Legal Steps to Take After a Cancer Misdiagnosis
Cancer is a word that no one wants to hear from their doctor. However, what could be equally devastating is learning that you were wrongly diagnosed—either not diagnosed when you actually have cancer or diagnosed with cancer when you don’t have it. Both scenarios can lead to significant physical, emotional, and financial suffering. If you are a resident of South Carolina facing such a predicament, here are some important legal steps to help guide you through this challenging time.
Step 1: Obtain a Second Opinion
Before diving into any legal process, it’s crucial to get a second medical opinion. This serves as independent verification of your condition, which can be critical evidence if you proceed with a medical malpractice lawsuit.
Step 2: Collect All Medical Records
Obtain all medical records related to your case, including consultations, diagnosis, treatments, lab tests, and medical imaging. South Carolina law permits patients to access their medical records, and having a comprehensive file can serve as crucial evidence in your case.
Step 3: Document Interactions and Symptoms
Keep a detailed diary that records all interactions with healthcare professionals related to your misdiagnosis. Also, document any symptoms you experience and how they impact your daily life. This can help your legal counsel build a stronger case for you.
Step 4: Consult an Experienced Attorney
South Carolina law allows victims of medical malpractice, including cancer misdiagnosis, to file lawsuits to recover damages. However, medical malpractice law is complex and requires specialized knowledge. Seek out an attorney with experience in this area to evaluate the merit of your case. A skilled attorney can guide you on how to proceed, which experts to consult, and what damages you may be eligible to claim.

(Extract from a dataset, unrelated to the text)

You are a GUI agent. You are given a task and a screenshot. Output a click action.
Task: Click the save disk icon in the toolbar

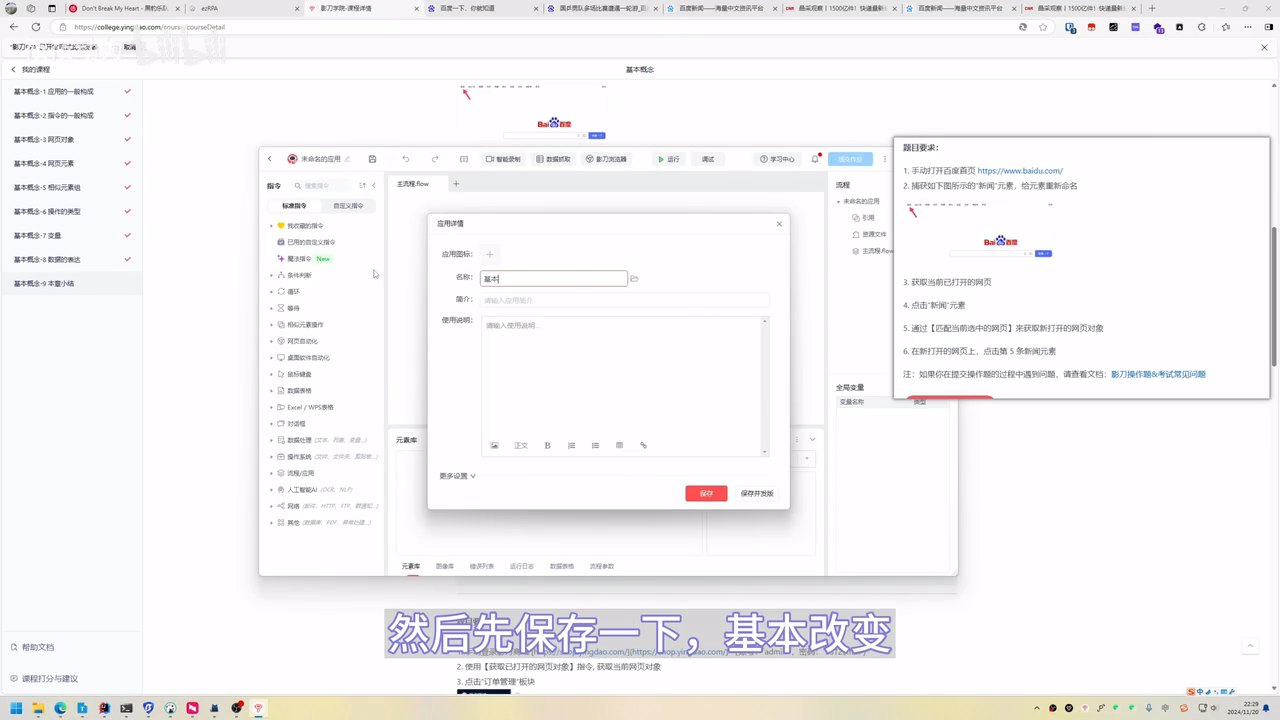pyautogui.click(x=372, y=159)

Step 5: File a Notice of Intent to Sue
Before filing a medical malpractice lawsuit in South Carolina, you must give the healthcare provider in question a Notice of Intent to Sue. This notice should be sent at least 60 days before filing the lawsuit and should be accompanied by an affidavit from an expert witness, stating that your claim has merit.
Step 6: Initiating the Lawsuit
After the Notice period has passed and if a settlement hasn’t been reached, your attorney can help you file a formal lawsuit. South Carolina has a statute of limitations for medical malpractice cases, which is generally three years from the date of the misdiagnosis or from the date you should reasonably have discovered it.

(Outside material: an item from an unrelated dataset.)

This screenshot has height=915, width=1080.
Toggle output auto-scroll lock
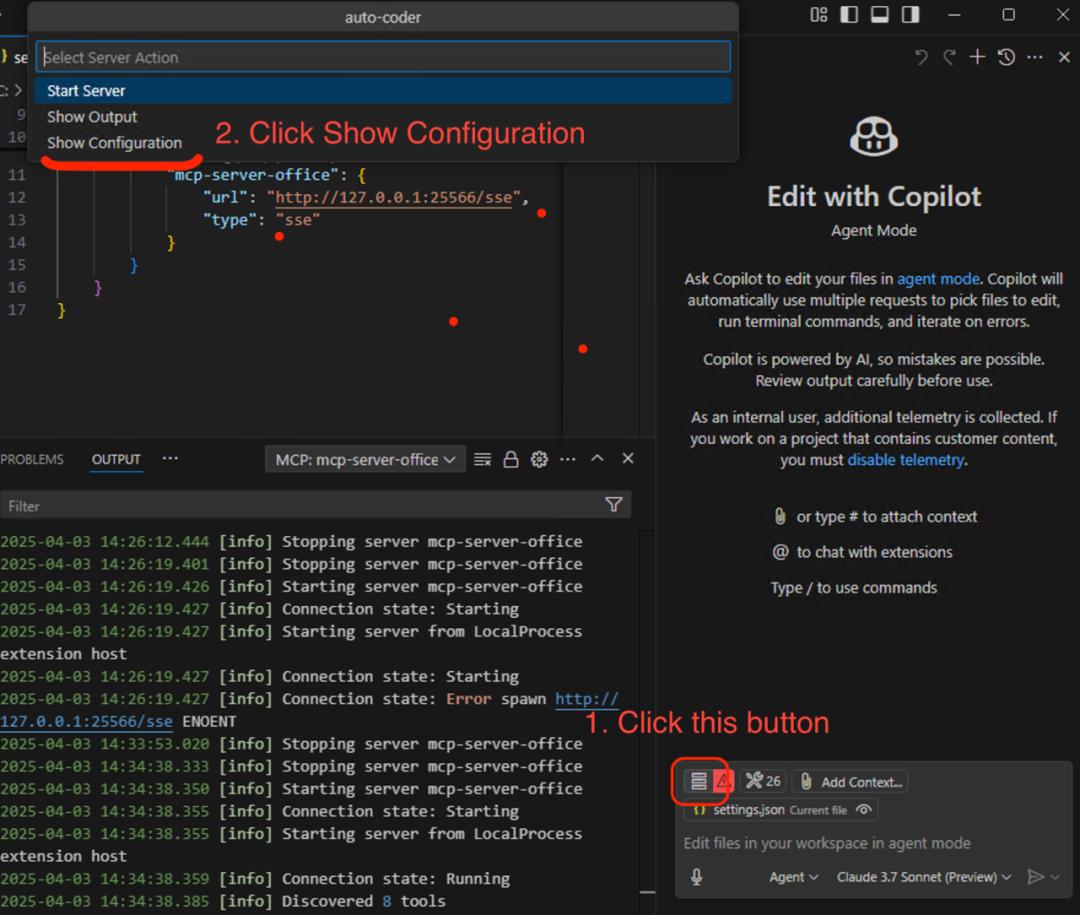coord(510,459)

Step 7: Prepare for Litigation or Settlement
Your attorney will help you prepare your case, which may include deposition, discovery, and consultation with expert witnesses. While some cases may go to trial, many are settled out of court. Your attorney will negotiate on your behalf to seek a settlement that fairly compensates you for your damages.
Cancer misdiagnosis can have life-altering implications. While navigating the healthcare system is important, understanding your legal rights and responsibilities can also be critical. Taking the proper legal steps can help ensure that you receive the justice and compensation you deserve.